Data corruption is the damage of info because of various software or hardware problems. Once a file is corrupted, it will no longer function as it should, so an application will not start or will give errors, a text file can be partially or completely unreadable, an archive file will be impossible to open and unpack, etc. Silent data corruption is the process of data getting harmed without any acknowledgement by the system or an admin, that makes it a significant problem for website hosting servers as problems are much more likely to happen on bigger hard drives where significant volumes of info are stored. If a drive is a part of a RAID and the information on it is copied on other drives for redundancy, it is likely that the damaged file will be treated as a regular one and it'll be duplicated on all the drives, making the harm permanent. A huge number of the file systems which run on web servers these days often are not able to detect corrupted files immediately or they need time-consuming system checks through which the server is not operational.

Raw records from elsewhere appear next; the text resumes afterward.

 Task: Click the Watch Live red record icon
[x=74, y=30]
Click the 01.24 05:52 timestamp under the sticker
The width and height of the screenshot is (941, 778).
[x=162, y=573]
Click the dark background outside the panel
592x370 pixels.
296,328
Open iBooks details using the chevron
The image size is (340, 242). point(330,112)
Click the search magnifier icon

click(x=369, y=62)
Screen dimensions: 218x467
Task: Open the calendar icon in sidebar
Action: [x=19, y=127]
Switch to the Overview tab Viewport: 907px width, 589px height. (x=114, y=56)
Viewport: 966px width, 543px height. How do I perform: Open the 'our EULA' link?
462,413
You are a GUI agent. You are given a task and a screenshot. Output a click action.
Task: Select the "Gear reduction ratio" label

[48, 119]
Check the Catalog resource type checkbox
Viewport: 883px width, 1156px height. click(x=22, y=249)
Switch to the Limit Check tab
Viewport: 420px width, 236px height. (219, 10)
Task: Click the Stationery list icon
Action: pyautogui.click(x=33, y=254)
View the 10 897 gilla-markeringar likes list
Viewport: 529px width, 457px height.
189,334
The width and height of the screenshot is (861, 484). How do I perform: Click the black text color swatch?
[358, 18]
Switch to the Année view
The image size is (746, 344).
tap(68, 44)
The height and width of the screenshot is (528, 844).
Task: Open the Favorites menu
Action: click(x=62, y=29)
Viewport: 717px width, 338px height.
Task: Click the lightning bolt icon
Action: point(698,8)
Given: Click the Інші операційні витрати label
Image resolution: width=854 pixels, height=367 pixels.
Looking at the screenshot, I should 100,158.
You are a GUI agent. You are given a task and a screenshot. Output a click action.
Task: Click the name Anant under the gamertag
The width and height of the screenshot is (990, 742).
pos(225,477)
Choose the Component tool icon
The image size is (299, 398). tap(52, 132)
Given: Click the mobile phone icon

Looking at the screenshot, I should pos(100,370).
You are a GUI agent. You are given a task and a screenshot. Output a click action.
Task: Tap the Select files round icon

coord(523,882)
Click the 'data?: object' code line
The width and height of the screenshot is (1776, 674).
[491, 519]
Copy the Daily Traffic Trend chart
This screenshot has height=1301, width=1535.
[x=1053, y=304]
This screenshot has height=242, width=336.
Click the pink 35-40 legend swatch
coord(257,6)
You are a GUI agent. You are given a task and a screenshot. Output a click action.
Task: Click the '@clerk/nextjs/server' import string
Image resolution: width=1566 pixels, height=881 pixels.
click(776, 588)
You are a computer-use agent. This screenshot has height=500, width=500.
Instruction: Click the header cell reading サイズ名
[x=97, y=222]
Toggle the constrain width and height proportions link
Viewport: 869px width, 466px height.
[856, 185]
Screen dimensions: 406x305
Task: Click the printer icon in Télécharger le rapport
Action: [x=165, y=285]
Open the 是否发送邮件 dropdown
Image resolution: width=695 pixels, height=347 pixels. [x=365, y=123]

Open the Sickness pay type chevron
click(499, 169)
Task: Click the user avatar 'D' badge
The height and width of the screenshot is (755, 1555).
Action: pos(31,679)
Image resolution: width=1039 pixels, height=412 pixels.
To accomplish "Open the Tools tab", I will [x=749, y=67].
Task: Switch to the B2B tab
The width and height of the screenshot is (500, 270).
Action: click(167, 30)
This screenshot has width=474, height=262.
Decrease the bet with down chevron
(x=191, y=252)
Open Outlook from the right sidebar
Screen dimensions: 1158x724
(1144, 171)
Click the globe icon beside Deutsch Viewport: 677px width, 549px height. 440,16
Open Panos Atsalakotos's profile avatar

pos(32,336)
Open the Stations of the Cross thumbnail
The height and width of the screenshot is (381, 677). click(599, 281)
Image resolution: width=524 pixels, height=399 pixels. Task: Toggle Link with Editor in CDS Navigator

No Data Corruption & Data Integrity in Cloud Web Hosting
If you host your Internet sites in a cloud web hosting account from our company, you will not have to worry about your data ever getting corrupted. We can guarantee that because our cloud hosting platform employs the cutting-edge ZFS file system. The aforementioned is the only file system that works with checksums, or unique digital fingerprints, for each file. All the info that you upload will be saved in a RAID i.e. simultaneously on a large number of SSDs. All file systems synchronize the files between the different drives using this type of a setup, but there's no real guarantee that a file won't get corrupted. This may happen during the writing process on each drive and afterwards a bad copy may be copied on the rest of the drives. What makes the difference on our platform is the fact that ZFS compares the checksums of all files on all of the drives live and in the event that a corrupted file is identified, it's swapped with a good copy with the correct checksum from some other drive. This way, your info will remain undamaged no matter what, even if an entire drive fails.